### WORK TASK
In the review below, condense the paragraph beginning "Humanist tendencies to value empirical experience" into a short bulleted list that keeps its main facts.

The Science of Describing: Natural History in Renaissance Europe

  • Brian W. Ogilvie
University of Chicago Press: 2006. 385 pp. $45, £28.95 0226620875 | ISBN: 0-226-62087-5

In his beautifully crafted book The Science of Describing, Brian Ogilvie shows that history has much to teach us. His detailed examination of how the science of natural history developed in the two centuries before Linnaeus has lessons for all scientists, not just biologists.

Natural history is often thought to be an old-fashioned, out-of-date discipline, but go to any scientific meeting on genomics and you will hear talk after talk about what might be called the natural history of the genome. We are in a new era of discovery extraordinarily similar to that of the Renaissance natural historians. Ogilvie's book throws up parallels by exploring the development of natural history, focusing on botany in the sixteenth and seventeenth centuries, when plants were better studied than animals and information about them was a currency in the scholarly world.

Humanist tendencies to value empirical experience over theory were critical to the development of what Ogilvie calls the “science of describing” — the accurate description and documentation of what Renaissance scholars observed. Ogilvie argues against the idea that there was a seamless line leading from medieval botanical herbalism to today's natural history, as many of us were taught. Instead, he makes the case that the Renaissance studiosi (mostly botanists) rejected the teaching of the ancients and the necessity of utility as a primary concern in their work. They were more concerned with documenting what they saw, and, importantly, with assessing the evidence, figuring out whether the descriptions they were given were accurate or not.

### GIVEN INFORMATION

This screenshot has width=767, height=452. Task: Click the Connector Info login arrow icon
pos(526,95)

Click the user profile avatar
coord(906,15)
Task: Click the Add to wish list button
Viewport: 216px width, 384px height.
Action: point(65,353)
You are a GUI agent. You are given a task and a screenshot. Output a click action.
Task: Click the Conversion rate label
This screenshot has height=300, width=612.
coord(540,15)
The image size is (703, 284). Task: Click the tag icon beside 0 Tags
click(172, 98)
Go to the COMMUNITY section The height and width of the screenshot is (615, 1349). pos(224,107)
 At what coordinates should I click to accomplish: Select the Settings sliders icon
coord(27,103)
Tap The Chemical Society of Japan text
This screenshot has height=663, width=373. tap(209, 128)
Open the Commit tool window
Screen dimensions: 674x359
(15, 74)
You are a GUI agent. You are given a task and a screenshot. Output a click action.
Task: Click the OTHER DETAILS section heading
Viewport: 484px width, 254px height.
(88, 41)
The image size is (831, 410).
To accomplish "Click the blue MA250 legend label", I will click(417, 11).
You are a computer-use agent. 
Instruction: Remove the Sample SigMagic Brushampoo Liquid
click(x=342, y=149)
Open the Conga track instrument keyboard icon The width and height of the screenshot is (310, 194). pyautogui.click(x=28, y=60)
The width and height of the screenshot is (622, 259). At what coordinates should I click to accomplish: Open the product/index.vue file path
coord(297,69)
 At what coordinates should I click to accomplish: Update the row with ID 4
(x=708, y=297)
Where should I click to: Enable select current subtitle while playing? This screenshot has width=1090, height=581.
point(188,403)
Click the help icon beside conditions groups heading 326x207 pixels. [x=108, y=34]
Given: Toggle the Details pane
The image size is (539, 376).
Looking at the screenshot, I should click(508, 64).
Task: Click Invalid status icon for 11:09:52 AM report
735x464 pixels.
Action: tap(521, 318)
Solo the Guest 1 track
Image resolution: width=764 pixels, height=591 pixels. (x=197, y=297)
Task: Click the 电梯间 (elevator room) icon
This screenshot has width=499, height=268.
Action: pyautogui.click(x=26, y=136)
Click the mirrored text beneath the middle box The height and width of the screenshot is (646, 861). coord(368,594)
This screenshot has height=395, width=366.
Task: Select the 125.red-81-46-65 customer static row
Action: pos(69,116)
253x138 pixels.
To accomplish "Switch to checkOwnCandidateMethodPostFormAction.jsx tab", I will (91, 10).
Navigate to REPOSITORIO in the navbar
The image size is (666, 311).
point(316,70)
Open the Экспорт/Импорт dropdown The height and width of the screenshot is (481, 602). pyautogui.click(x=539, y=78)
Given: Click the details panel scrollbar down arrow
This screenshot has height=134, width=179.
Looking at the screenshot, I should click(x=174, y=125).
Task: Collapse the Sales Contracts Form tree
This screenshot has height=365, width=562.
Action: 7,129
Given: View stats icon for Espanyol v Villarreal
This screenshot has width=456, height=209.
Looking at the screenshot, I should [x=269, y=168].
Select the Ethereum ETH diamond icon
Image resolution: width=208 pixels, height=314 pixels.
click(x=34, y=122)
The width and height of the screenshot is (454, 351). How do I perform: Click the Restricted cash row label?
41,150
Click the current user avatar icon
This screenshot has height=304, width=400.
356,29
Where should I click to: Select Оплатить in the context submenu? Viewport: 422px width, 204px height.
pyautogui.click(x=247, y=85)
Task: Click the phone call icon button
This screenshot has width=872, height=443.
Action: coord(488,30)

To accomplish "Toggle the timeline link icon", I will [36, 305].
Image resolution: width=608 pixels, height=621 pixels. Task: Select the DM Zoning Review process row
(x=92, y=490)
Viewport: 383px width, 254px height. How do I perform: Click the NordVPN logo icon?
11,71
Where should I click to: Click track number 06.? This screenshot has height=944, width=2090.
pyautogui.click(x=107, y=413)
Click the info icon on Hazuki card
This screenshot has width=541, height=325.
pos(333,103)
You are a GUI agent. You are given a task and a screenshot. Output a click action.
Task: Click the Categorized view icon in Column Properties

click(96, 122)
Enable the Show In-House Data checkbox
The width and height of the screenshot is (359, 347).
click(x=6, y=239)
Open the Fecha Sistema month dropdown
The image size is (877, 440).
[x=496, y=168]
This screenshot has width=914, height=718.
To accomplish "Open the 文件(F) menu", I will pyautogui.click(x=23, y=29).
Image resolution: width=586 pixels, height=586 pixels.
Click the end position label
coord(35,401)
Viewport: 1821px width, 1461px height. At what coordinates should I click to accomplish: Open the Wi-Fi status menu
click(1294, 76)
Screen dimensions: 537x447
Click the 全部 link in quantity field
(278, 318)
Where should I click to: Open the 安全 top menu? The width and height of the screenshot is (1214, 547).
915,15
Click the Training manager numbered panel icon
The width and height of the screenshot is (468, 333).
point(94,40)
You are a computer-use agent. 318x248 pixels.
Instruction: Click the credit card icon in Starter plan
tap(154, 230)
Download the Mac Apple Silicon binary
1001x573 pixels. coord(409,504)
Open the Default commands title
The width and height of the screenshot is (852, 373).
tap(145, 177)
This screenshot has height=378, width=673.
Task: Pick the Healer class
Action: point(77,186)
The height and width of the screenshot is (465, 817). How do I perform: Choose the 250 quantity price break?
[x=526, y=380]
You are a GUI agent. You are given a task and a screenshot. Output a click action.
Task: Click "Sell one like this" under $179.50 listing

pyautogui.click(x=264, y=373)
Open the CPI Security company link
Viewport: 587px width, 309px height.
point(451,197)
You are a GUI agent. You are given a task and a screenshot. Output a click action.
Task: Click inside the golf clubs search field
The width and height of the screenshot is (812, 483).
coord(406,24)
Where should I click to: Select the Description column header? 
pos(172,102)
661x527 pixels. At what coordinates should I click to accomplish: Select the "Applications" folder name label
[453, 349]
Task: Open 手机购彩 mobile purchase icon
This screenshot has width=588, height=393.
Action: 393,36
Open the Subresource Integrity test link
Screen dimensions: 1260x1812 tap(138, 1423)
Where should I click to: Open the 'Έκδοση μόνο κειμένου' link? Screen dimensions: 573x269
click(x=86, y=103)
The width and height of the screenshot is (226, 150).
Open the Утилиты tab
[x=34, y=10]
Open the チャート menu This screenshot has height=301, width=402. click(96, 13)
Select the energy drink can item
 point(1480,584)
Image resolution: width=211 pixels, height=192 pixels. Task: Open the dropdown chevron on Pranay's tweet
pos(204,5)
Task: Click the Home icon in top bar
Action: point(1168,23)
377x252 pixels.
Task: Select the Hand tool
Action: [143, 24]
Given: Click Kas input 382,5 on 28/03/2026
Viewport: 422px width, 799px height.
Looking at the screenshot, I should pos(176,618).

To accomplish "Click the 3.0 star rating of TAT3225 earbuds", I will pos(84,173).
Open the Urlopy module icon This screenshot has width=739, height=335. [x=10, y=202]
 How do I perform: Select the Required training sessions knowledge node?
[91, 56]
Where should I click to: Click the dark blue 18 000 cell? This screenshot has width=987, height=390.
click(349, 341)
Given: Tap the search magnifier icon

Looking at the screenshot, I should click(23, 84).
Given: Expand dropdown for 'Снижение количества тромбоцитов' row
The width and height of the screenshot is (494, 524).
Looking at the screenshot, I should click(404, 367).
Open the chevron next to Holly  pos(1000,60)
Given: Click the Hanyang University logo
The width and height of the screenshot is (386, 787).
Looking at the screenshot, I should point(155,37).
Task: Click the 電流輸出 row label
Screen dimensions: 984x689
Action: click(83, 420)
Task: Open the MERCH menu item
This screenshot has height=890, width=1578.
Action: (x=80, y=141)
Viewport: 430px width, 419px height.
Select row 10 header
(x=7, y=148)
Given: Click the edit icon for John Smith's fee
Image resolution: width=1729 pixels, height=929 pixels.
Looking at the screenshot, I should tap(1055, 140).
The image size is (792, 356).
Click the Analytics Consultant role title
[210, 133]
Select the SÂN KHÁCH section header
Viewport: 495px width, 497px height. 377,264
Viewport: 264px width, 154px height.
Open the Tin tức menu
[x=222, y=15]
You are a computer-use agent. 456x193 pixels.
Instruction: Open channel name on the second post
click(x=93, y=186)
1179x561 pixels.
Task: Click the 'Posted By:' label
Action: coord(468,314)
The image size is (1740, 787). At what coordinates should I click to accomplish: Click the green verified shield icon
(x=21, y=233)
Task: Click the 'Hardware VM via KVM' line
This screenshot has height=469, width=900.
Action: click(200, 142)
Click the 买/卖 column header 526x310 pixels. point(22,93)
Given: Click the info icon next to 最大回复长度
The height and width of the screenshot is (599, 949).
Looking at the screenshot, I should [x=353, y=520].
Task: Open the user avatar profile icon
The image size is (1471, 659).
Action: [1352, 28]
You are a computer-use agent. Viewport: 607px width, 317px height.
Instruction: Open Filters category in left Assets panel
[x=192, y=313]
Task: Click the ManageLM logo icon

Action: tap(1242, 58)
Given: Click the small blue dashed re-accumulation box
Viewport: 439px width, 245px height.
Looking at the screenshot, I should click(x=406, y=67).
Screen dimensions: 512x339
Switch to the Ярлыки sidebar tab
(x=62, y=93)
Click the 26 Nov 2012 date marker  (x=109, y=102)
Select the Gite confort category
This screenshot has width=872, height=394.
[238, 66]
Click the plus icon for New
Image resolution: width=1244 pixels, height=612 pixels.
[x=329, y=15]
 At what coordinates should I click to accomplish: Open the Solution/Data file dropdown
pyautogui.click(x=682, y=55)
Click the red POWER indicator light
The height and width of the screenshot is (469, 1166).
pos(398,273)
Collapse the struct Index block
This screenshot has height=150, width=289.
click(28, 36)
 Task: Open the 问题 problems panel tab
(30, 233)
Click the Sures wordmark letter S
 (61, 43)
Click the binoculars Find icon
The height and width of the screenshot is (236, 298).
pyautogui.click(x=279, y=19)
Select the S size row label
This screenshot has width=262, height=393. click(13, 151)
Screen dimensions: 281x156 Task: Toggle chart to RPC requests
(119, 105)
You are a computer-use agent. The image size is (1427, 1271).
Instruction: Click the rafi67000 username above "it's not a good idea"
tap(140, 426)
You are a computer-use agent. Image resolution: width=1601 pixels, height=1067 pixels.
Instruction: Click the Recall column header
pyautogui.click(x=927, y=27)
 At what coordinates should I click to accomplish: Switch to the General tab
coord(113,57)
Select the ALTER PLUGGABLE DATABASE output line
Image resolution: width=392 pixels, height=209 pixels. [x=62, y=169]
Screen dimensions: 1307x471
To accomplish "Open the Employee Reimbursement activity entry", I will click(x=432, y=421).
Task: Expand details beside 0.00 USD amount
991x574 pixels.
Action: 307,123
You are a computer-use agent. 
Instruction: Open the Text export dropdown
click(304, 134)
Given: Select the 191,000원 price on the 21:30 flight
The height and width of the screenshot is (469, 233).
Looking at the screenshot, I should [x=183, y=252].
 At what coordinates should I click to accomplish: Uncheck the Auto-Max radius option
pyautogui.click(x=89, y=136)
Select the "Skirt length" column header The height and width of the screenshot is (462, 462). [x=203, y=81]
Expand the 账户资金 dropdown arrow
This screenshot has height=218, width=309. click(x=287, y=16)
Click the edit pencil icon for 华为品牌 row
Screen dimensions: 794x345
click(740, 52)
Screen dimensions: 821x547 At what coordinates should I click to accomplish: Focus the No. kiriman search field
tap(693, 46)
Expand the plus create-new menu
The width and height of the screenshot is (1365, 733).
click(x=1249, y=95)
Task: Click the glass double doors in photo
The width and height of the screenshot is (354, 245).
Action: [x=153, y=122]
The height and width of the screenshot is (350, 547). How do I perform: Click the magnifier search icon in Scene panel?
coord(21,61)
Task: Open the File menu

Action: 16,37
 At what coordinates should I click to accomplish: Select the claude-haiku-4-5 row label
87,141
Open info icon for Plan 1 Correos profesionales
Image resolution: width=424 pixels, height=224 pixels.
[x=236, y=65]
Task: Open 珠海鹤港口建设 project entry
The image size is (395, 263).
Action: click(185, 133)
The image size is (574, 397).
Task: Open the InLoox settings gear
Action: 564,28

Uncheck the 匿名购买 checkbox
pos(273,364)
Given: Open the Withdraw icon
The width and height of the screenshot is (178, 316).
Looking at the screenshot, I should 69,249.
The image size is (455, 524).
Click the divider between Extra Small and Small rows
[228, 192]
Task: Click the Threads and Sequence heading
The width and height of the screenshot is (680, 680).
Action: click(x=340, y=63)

### ANSWER FOR THE TASK
- Humanist preference for empirical experience over theory was key to what Ogilvie calls the "science of describing," the accurate description and documentation of what Renaissance scholars observed.
- Ogilvie disputes the common teaching that a seamless line runs from medieval botanical herbalism to today's natural history.
- He argues that the Renaissance studiosi, mostly botanists, rejected the teaching of the ancients and did not treat utility as a primary concern.
- They focused instead on documenting what they saw and on assessing evidence, judging whether the descriptions they were given were accurate.